I'm looking for a method to use pip or similiar to install a list of python packages to a custom target directory (ex./mypath/python/pkgs/ ), but also exclude/blacklist specific dependencies.
I want to exclude specific dependencies since they are already met from a different install path (e.g. an anaconda install). I don't have the privilege of adding packages to the default python installation (nor do I want to).
I'm currently use the -r and -t options of pip. But have not found a way to exclude specific packages.
A pip command like this is would be ideal:
pip install --log pip.log -r req.txt -t /mypath/pypkgs/ --exclude exclude.txt
--no-deps is not an option since I need some of the dependencies.
I'm currently pursuing a python script to do pip installs that include dependencies I don't need via:
pip install --log pip.log -r req.txt -t /mypath/python/pkgs/
and then (automatically) remove the unneeded dependencies after the pip install finishes.
I hoping some combination of pip commands can achieve what I'm looking for some straightforward away. I'm using pip 7.1.2. Thanks!
Similar, yet I'm not upgrading and want to specify a target path:
pip: upgrade package without upgrading particular dependency
Faced with a similar problem, and using a running bash shell I managed to exclude specific packages with
pip install $(grep -ivE "pkg1|pkg2|pkg3" requirements.txt)
where pkg1 and so on are the names of the packages to exclude.
I think this essentially can be achieved in several steps, assuming you're using virtualenv or similar...
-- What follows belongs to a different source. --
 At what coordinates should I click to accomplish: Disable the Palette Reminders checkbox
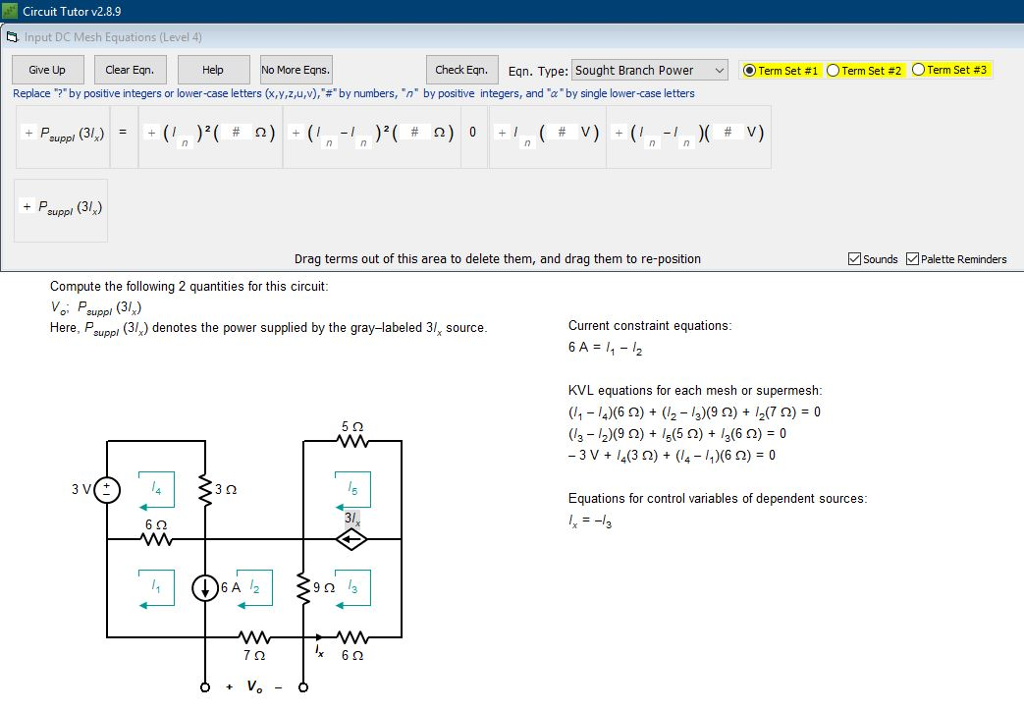(912, 259)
If you first do a normal pip freeze > requirements.txt you'll get all of the transitive dependencies (e.g. not excluding anything.)
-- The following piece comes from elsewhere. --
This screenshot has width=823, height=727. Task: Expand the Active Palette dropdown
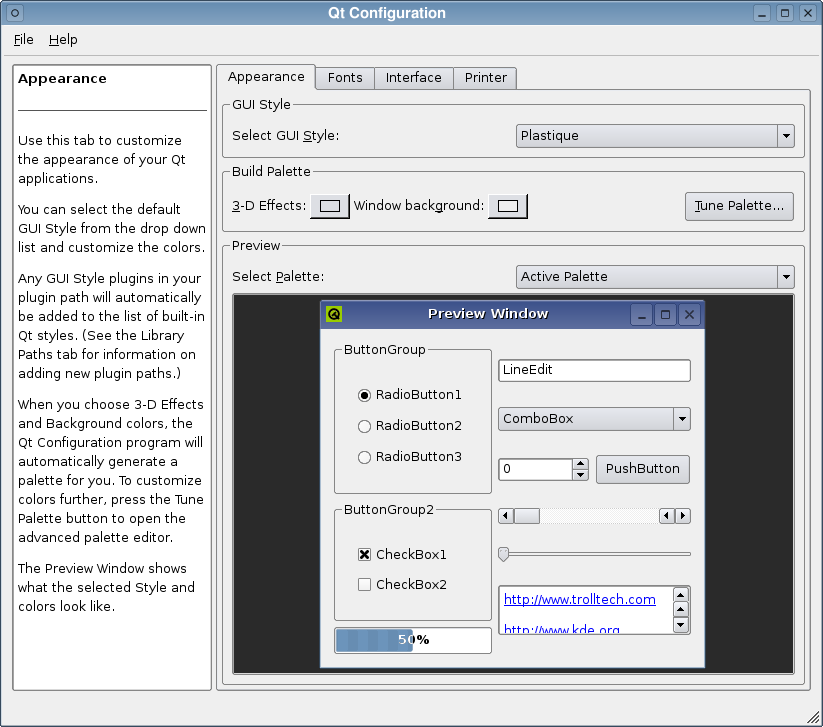tap(655, 277)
Now edit requirements.txt, remove the packages you want to exclude...
Finally, in a new environment do pip install -r requirements.txt -t ... --no-deps. Voila: you've installed the dependencies you wanted while excluding specific ones.
You can use pip install --no-deps with pip check to exclude specific packages.
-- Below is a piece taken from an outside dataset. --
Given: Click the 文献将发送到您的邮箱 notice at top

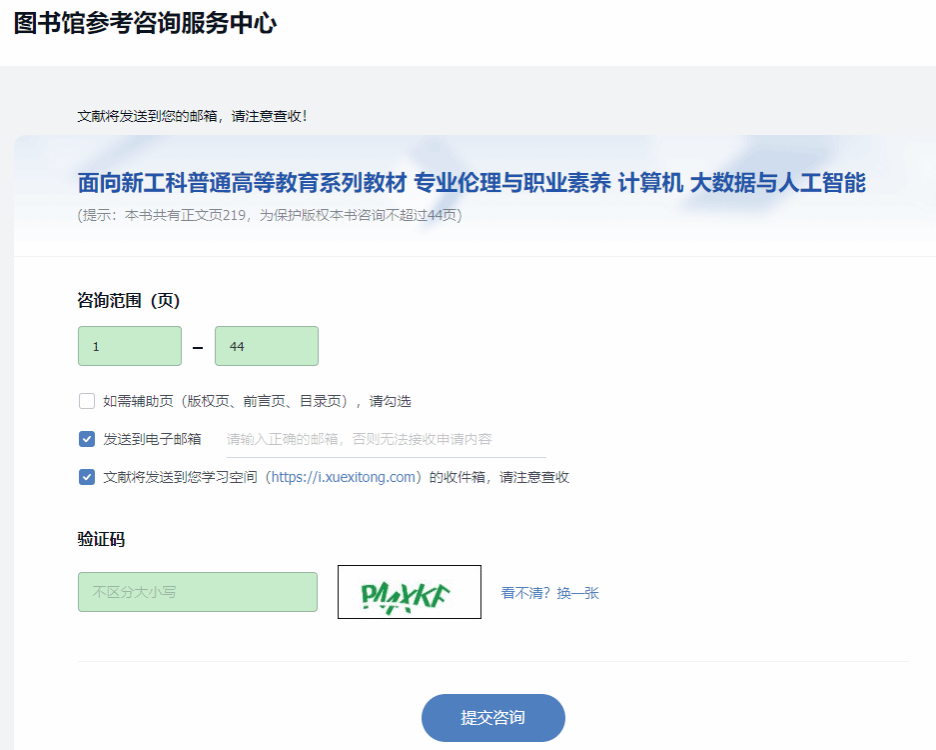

A real example of mine is when I installed paddleocr on Jetson Nano, pip kept installing python-opencv for me, which has already installed by myself without using pip, but pip cannot detect it. To stop pip installing python-opencv for me, here are the steps
use pip install --no-deps paddleocr to install paddleocr without its dependencies
use pip check to list unresolved dependencies, reformat the output so that it can be read by pip install -r, then remove the packages you don't want to install (it is python-opencv in my case), and save it to a file named fix-deps.txt
use pip install --no-deps -r fix-deps.txt to install unresolved dependencies
repeat steps 2 and 3 until the output of pip check only contains the packages you don't want to install.
pip install --no-deps and pip check are very useful commands that allow you to resolve the dependencies by yourself when pip cannot do it right for you. The shortcoming of this solution is the output of pip check is designed for humans, it cannot be used by pip install -r directly, so you have to reformat the output manually or use the awk command.
PR and issue have been created for the pip community to make the output of pip check suitable for the pip install to read, but for some reason, they don't think it is a good idea. so I guess this is the best we can do now.
Refs:
https://github.com/pypa/pip/pull/10108
https://github.com/pypa/pip/issues/10066#issuecomment-872638361
An approach that takes into account sub-dependencies is to first install the exclude.txt environment, then the req.txt environment, then check the diff and finally install that into the target directory.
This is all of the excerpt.